Espionage…America’s Foreign Service Employees Live and Work Overseas

TONIGHT… With tensions between the United States and North Korea high, what’s it like to work overseas? Jon Passantino sits down with an overseas foreign service officer.

Outside the gates of the US Embassy in Berlin there’s a thick, tangled metal fence and a few dogs.

Down the road, there’s a shipping container.

Since 1999, this cargo area has been the home for 18 American Ambassadors and other US government employees.

Mikael Roy, Ambassador of the United States to Canada, is on duty tonight.

“I’ve been thinking a lot about the threshold itself, the hard choice that others must make when they cross it,” said Roy.

Most service members take a 24 month commitment.

For most of us, abroad means war.

But for the Foreign Service, it’s work overseas.

It’s work that’s risky.

“I’ve learned that getting ready to go back actually gets less relaxing, both professionally and personally.”

For Elizabeth Carstensen, living in Berlin is the best of times…the worst of times.

Buh-bye!

“My husband will tell you that this job kind of disappears from you very quickly.”

Tracking our day to day… where we are, who we are with and why.

…But we’re not always here.

And we’re not always here without money.

“If you’re relying on food stamps, or if you’re requiring food from people that just don’t have it, you’re really not helping them, you’re probably just hurting yourself.”

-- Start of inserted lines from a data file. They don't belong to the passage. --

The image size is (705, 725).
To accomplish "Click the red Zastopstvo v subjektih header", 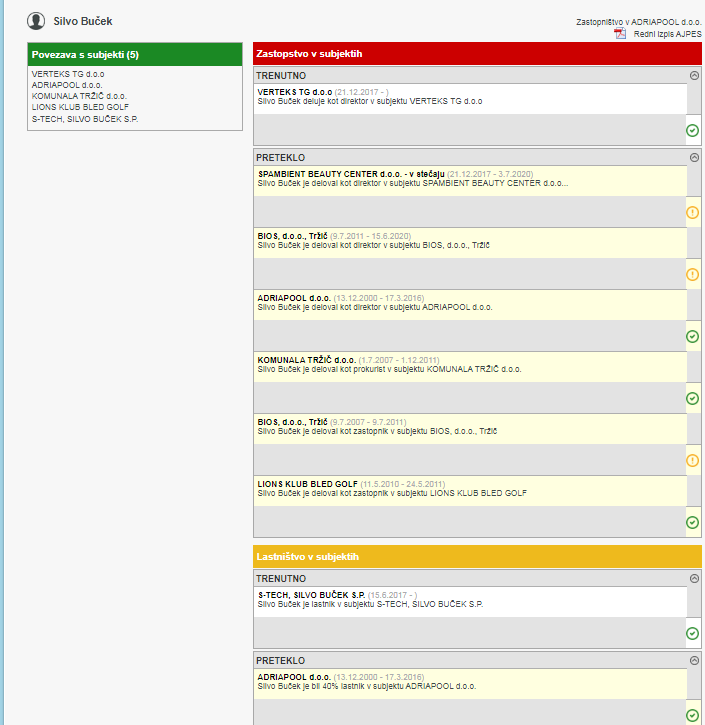I will [477, 53].
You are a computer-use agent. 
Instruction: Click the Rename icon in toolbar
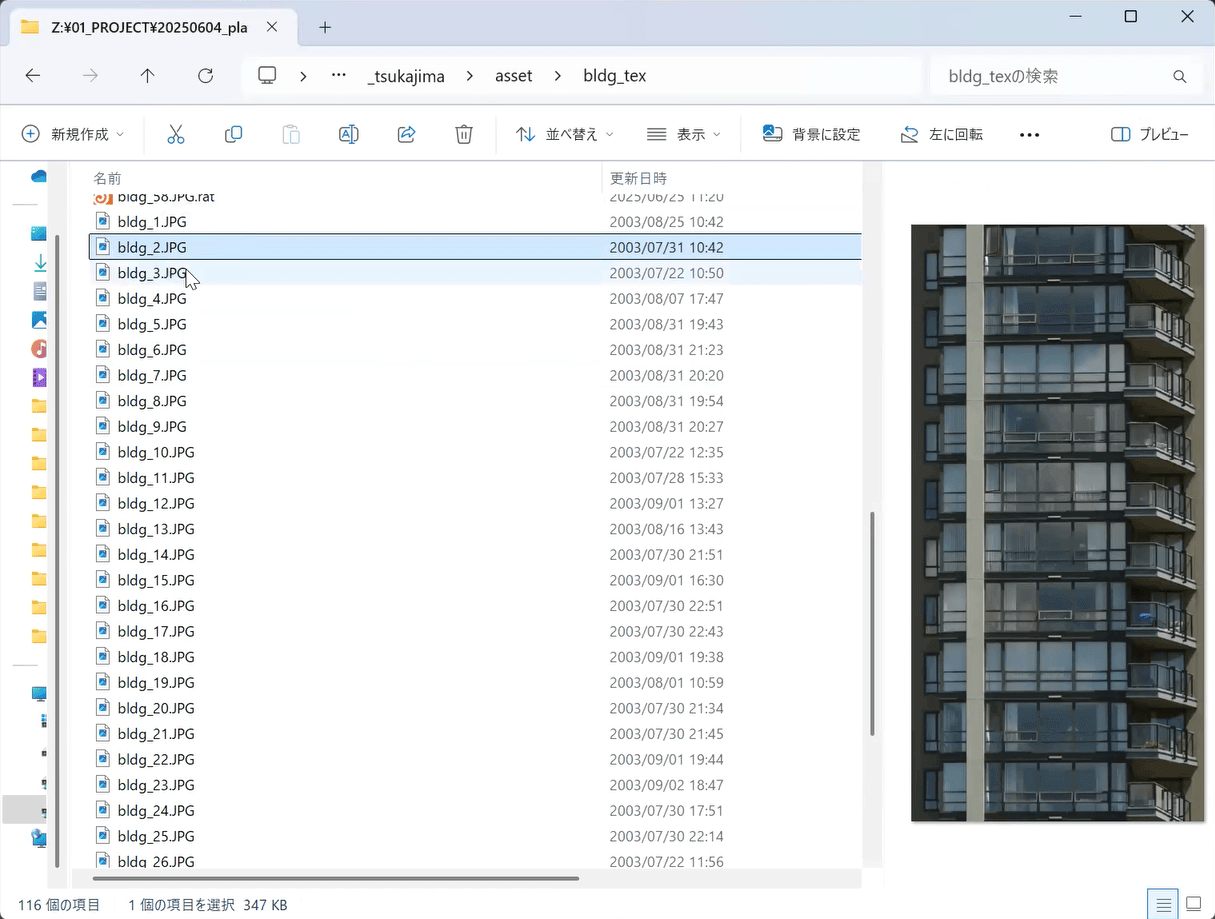tap(349, 134)
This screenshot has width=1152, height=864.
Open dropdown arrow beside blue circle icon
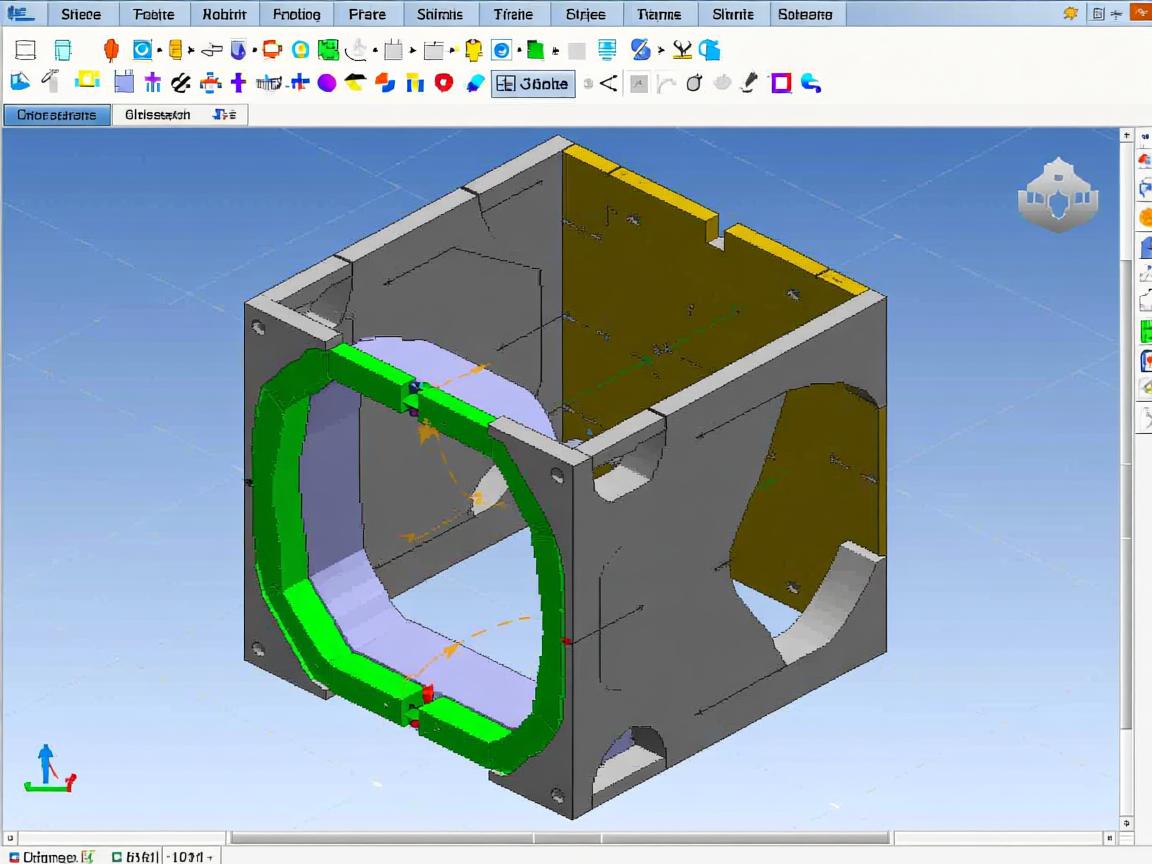pos(159,50)
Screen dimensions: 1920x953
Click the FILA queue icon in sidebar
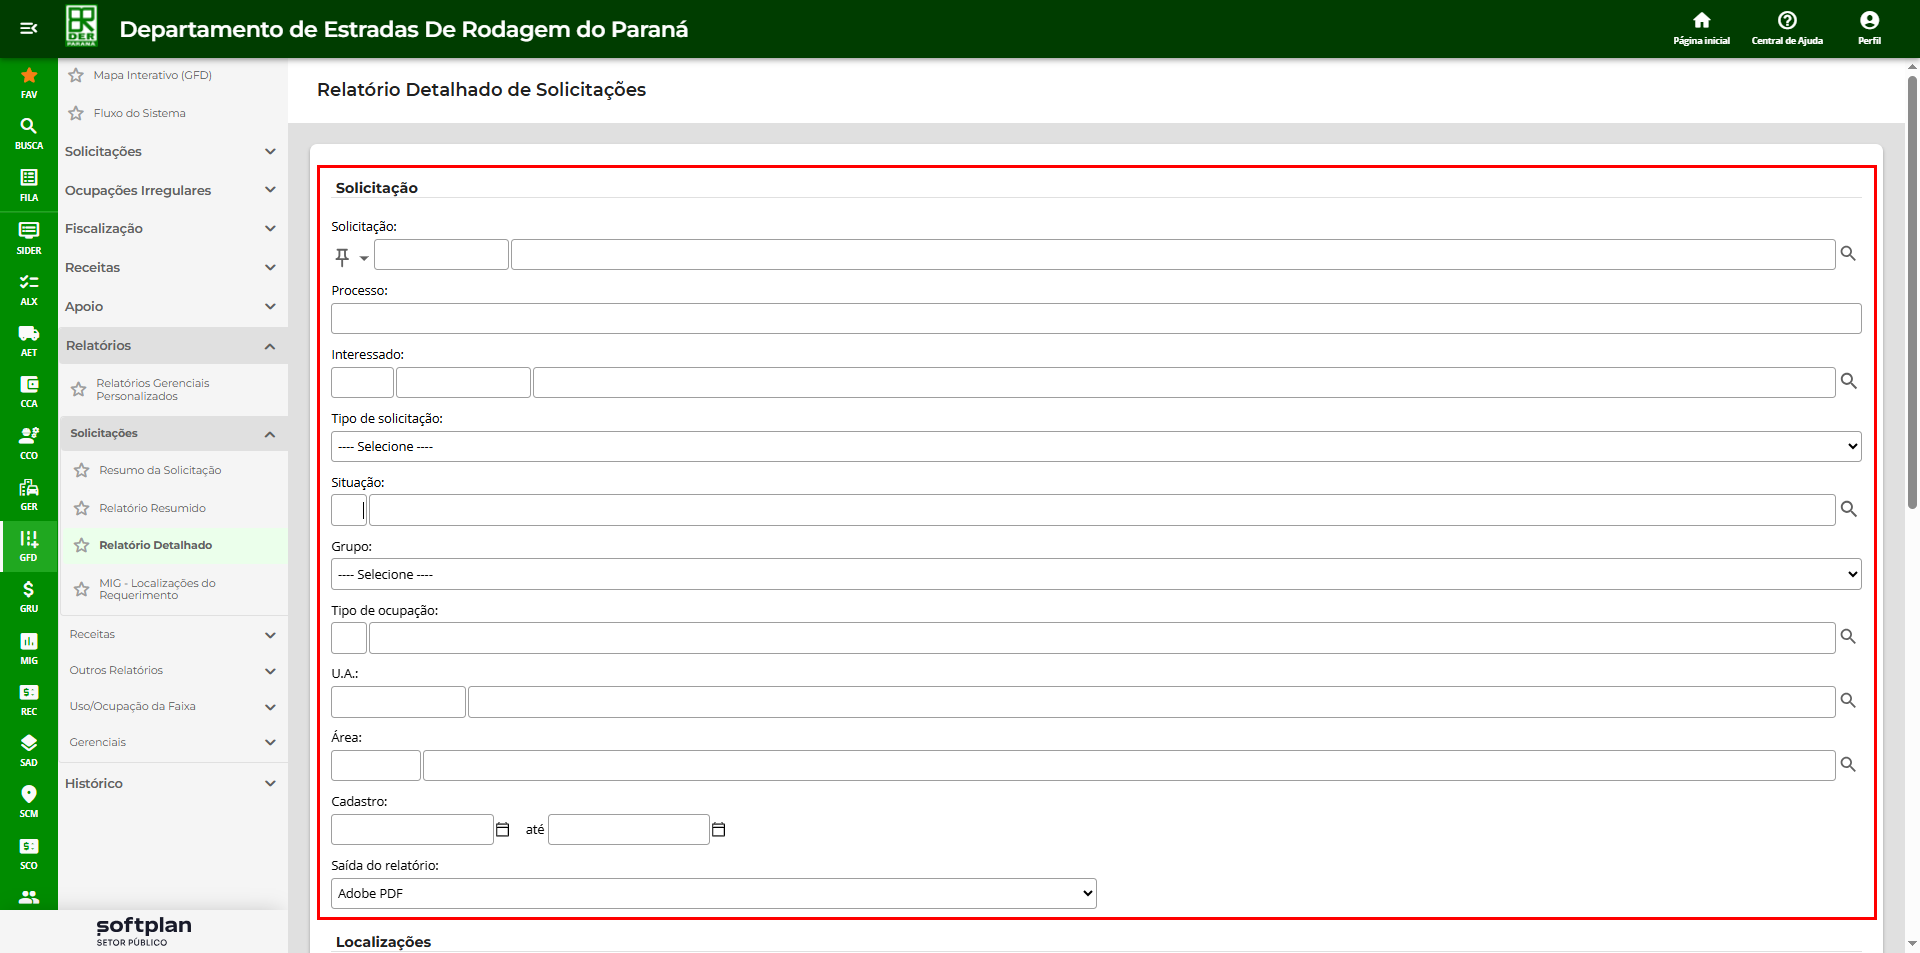(x=28, y=184)
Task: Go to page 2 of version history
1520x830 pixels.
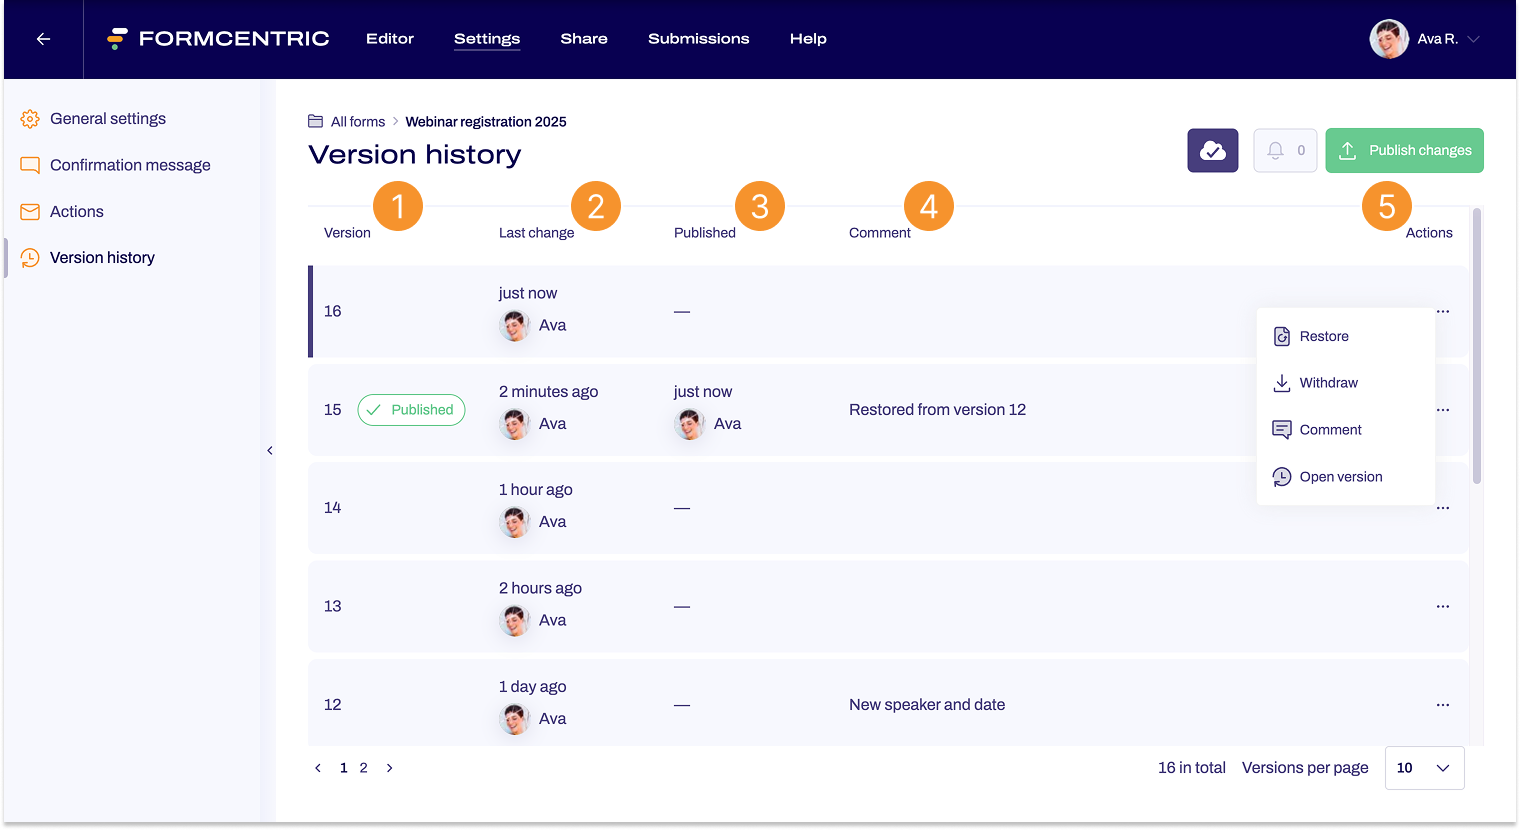Action: click(363, 768)
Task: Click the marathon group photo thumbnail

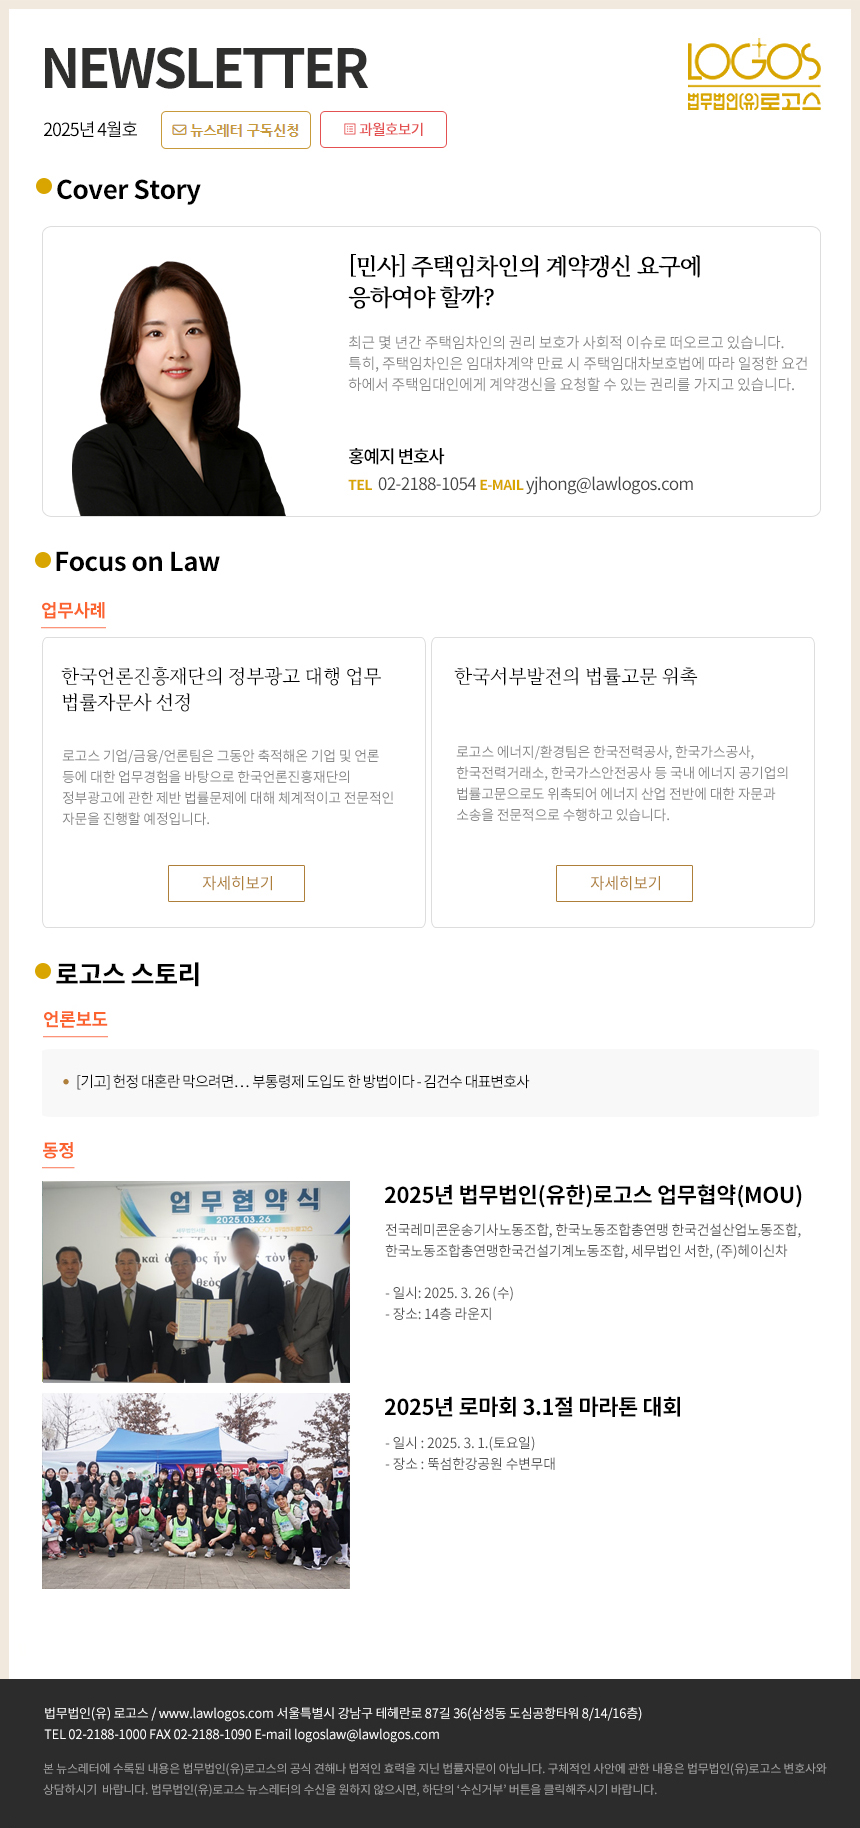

Katrina Elliott, an ambassador, is going to sleep in this shipping container.

“A simple gesture because it’s cold and because it’s hard for you to find a room and we’re starting to do it again.”

For the first time this year, US ambassadors are rolling out the red carpet for their government colleagues.

“We have the same problems, we have the same issues and we have the same heartbreak.”

These ambassadors know it might not last long.

“I come back one day and it’s just like you see me and you see that you’ve left.”